Rewrite everything from the line containing "This screenshot has width=526, height=332." down to the end of the listing as a numbered list, skipping blank lines and leaving out the pictures.

──────────────────────────────

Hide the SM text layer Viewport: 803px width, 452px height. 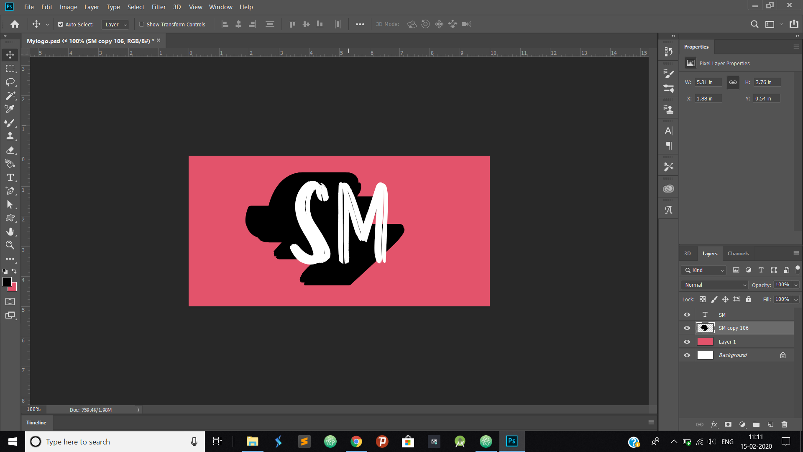[687, 315]
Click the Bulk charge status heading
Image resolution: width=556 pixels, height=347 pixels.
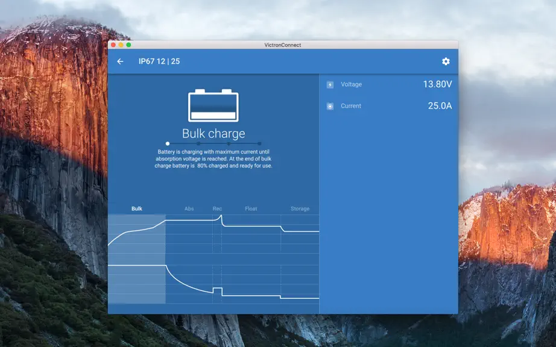click(x=213, y=134)
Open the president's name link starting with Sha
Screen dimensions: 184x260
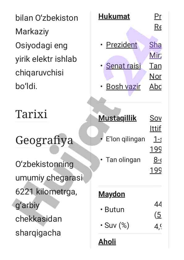coord(155,50)
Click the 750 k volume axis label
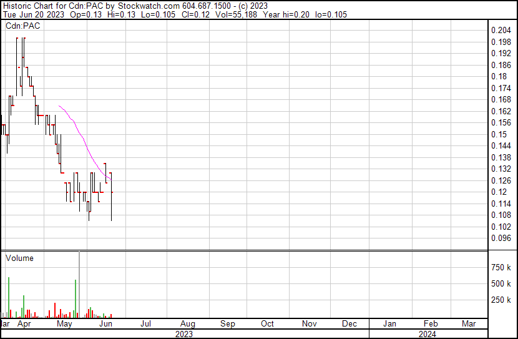The height and width of the screenshot is (339, 518). pyautogui.click(x=502, y=267)
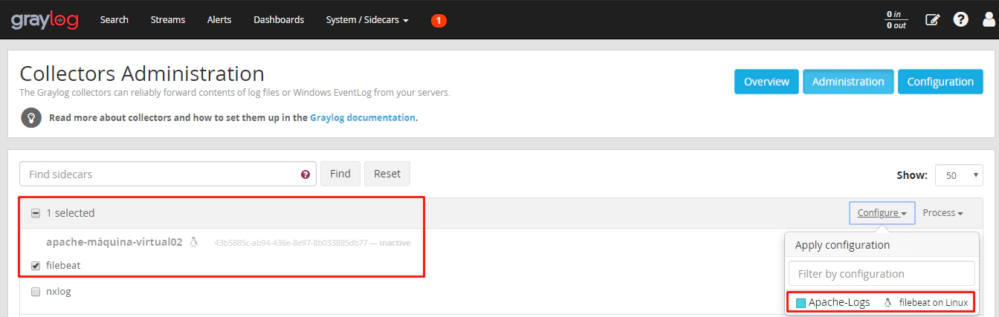Open the red notification badge
This screenshot has width=999, height=317.
[439, 21]
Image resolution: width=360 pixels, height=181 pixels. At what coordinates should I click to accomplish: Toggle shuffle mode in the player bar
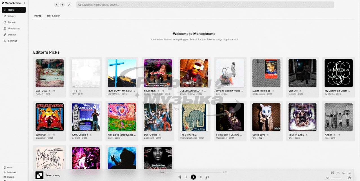coord(179,177)
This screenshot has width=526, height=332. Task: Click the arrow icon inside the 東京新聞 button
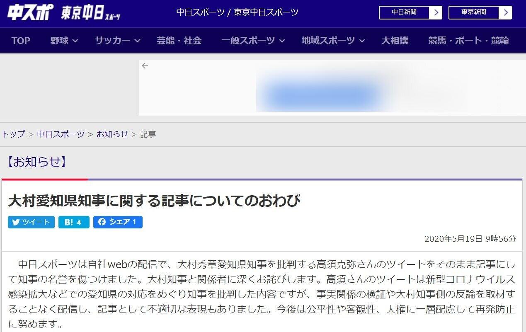point(506,13)
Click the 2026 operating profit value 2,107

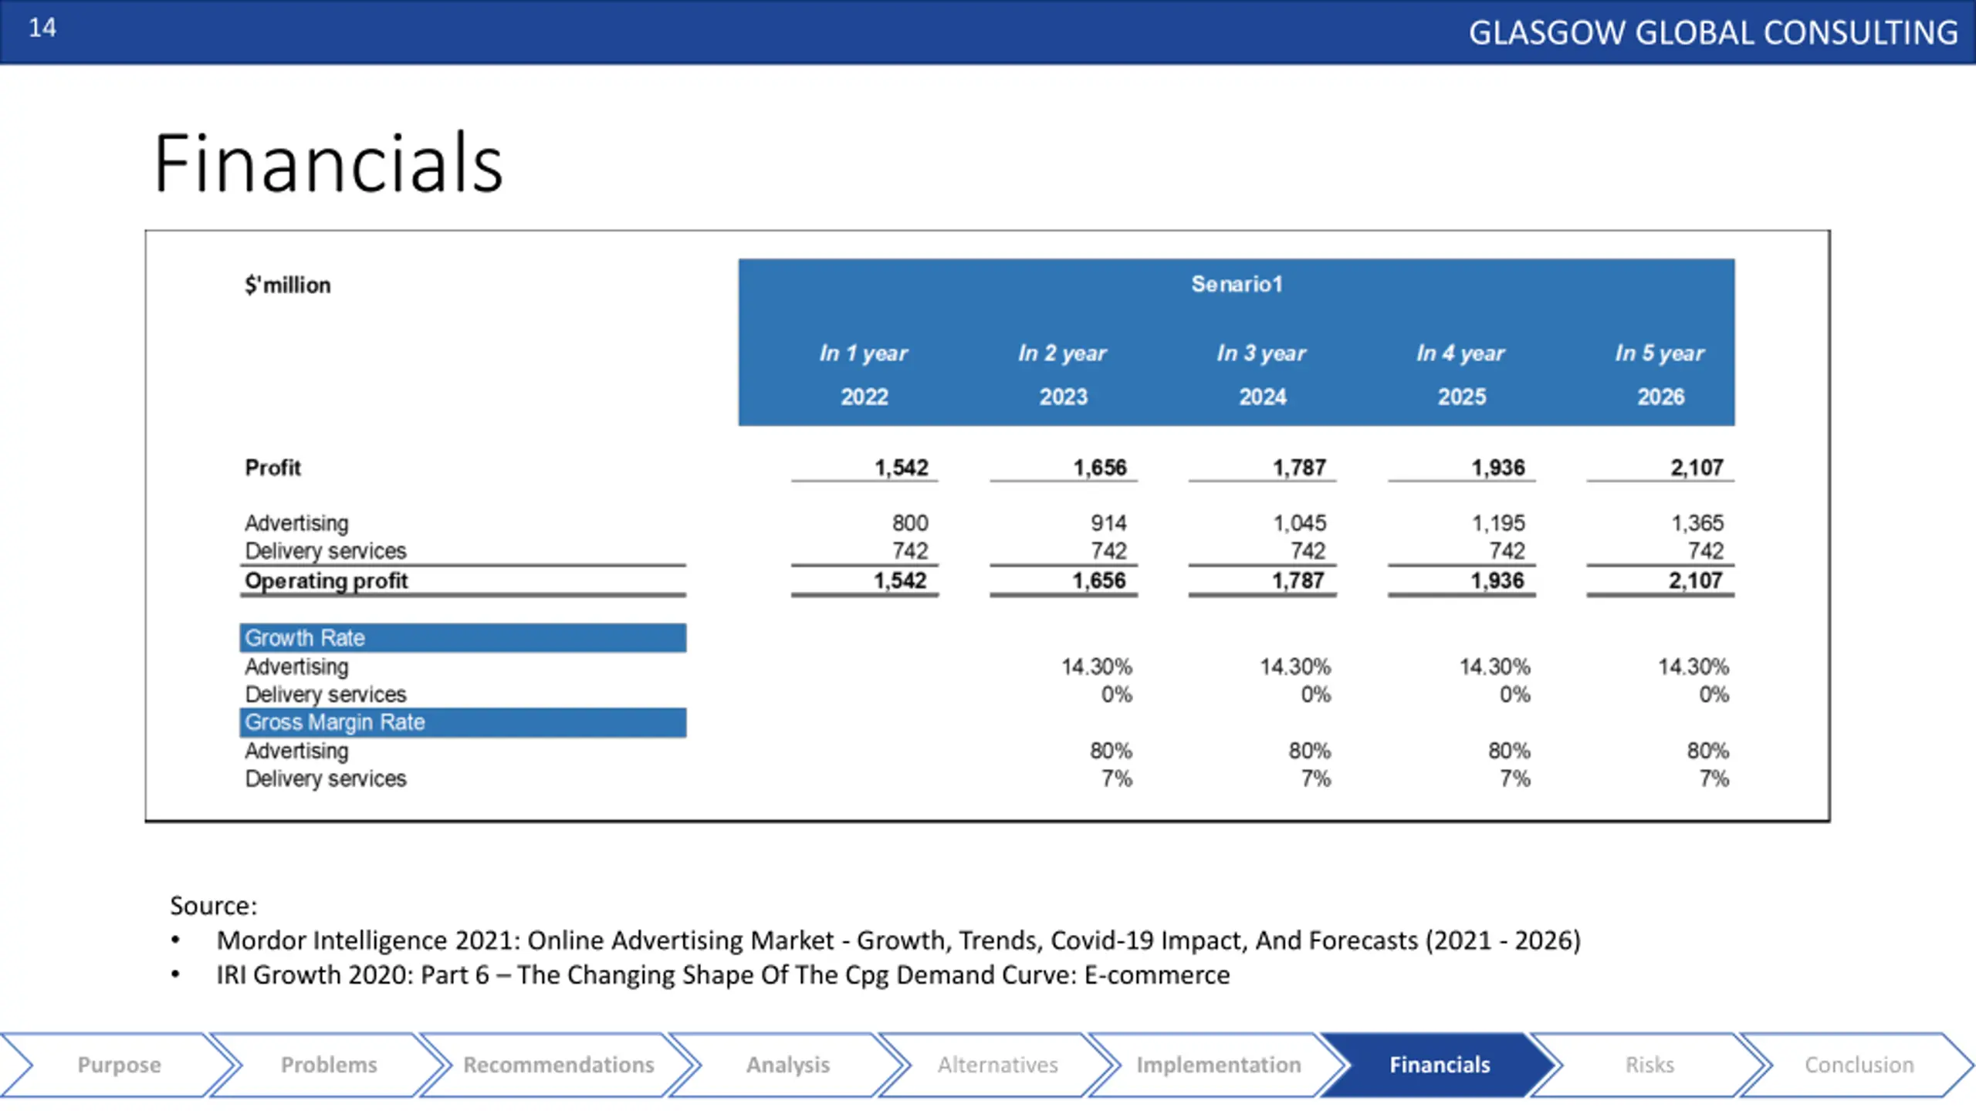tap(1696, 581)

──────────────────────────────

=== Complete answer ===
1. This screenshot has width=526, height=332. Task: Click the arrow icon inside the 東京新聞 button
2. point(506,13)
3. Click the 2026 operating profit value 2,107
4. tap(1696, 581)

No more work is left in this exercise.